Count me in the group that believes that the season-ending loss of cornerback Lardarius Webb to a torn ACL in his left knee is a bigger blow than the Lewis injury. That’s no disrespect to Lewis, the team’s leading tackler and emotional leader. It is, however, a nod to Webb, who has become so much more than just a good cornerback. For much of this season, quarterbacks avoided throwing in Webb’s direction, the ultimate sign of respect afforded to only the game’s best. But in addition to being a dangerous return man, Webb was one of the team’s top tacklers, often helping against the run. He also came in on the blitz quite a few times and has really good ball skills. Webb, who will have to rehab a torn ACL for the second time, has become a great all-around football player. All you needed to do was see the reaction of his defensive teammates when Webb went down with the injury. The rest of the secondary immediately rushed over and took a knee around him. Fellow cornerback Corey Graham put his hands to his helmet the second Webb dropped to the turf. Not only is he a popular teammate, but he’s one of their most irreplaceable players.

The Ravens got relatively good news on the health of another of their top defensive players: defensive tackle Haloti Ngata. An MRI on his balky knee revealed an MCL sprain. Obviously, when you put that into context with the news about Webb and Lewis, it’s a huge relief for the Ravens. However, it’s still a situation very much worth watching and probably worrying about. Remember how much Ngata was affected by a leg injury down the stretch last year? Now, he’s hobbled again to go along with a bad shoulder, all while he continues to get double teamed as pretty much the only Ravens defensive lineman that is producing. That’s an awful lot of responsibility to be carrying around on a troublesome knee.
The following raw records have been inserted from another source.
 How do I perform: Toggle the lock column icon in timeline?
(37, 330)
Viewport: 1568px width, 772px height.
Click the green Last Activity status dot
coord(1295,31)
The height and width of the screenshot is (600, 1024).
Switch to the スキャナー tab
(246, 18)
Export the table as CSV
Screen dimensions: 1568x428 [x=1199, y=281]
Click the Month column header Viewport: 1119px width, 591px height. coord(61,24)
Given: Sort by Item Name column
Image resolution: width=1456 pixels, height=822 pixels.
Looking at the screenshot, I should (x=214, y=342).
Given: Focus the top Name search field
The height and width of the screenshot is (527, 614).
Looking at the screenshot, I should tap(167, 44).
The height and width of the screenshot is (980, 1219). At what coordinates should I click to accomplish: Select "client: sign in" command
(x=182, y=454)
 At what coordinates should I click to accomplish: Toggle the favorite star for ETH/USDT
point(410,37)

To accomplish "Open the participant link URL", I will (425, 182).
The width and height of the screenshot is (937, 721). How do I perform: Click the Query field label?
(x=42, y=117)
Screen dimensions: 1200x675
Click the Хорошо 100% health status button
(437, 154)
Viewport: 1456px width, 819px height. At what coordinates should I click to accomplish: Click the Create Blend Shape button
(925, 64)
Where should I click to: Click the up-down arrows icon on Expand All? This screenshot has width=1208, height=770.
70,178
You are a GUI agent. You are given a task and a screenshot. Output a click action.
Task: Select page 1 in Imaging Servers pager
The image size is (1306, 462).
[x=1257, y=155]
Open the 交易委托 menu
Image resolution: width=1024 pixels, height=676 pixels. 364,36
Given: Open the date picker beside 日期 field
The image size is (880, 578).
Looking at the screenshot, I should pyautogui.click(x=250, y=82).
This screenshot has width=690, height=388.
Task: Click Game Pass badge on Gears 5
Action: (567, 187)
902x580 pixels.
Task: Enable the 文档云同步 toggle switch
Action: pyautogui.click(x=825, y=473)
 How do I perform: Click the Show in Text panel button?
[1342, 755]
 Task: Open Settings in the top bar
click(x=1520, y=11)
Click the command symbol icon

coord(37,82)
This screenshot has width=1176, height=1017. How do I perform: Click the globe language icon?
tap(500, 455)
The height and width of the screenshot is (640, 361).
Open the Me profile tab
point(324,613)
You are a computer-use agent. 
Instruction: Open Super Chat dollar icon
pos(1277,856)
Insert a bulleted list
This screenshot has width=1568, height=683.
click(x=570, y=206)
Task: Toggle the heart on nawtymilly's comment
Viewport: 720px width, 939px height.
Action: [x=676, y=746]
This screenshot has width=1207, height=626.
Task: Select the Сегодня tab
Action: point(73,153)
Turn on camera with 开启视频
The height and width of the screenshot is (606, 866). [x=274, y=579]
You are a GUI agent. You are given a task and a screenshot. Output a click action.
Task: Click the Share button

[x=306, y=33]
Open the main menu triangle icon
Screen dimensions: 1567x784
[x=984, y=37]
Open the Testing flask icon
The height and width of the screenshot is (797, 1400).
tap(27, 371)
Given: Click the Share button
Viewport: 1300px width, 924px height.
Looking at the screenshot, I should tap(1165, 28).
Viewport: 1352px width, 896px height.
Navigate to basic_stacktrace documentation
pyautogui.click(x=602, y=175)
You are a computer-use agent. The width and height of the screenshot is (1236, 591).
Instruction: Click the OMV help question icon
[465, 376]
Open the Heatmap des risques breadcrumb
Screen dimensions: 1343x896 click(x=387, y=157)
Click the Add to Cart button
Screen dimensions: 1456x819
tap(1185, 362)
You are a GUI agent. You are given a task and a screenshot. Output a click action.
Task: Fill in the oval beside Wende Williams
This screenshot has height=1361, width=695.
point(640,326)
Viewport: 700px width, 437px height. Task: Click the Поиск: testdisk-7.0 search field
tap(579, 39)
Before playing the blame game with first-year Ravens defensive coordinator Dean Pees – and the whispers have already begun – it’s probably wise to remind yourself of just how much the defense lost from the group that made things really tough on Tom Brady in last year’s AFC championship game. There is no Terrell Suggs, Cory Redding or Jarret Johnson. Reserve safeties Haruki Nakamura and Tom Zbikowski have departed. Lewis and Webb are now gone as well. You’re talking about seven players from last year’s defense that won’t be on the field come Sunday in Houston. And beyond that, I don’t see a vanilla and passive defense. Under Pees, the Ravens have blitzed plenty and tried different things. But right now, the Ravens are not getting to the quarterback, they’re getting pushed around at the line of scrimmage and they’re not tackling. I don’t see it as a coaching issue. I see it as a personnel issue.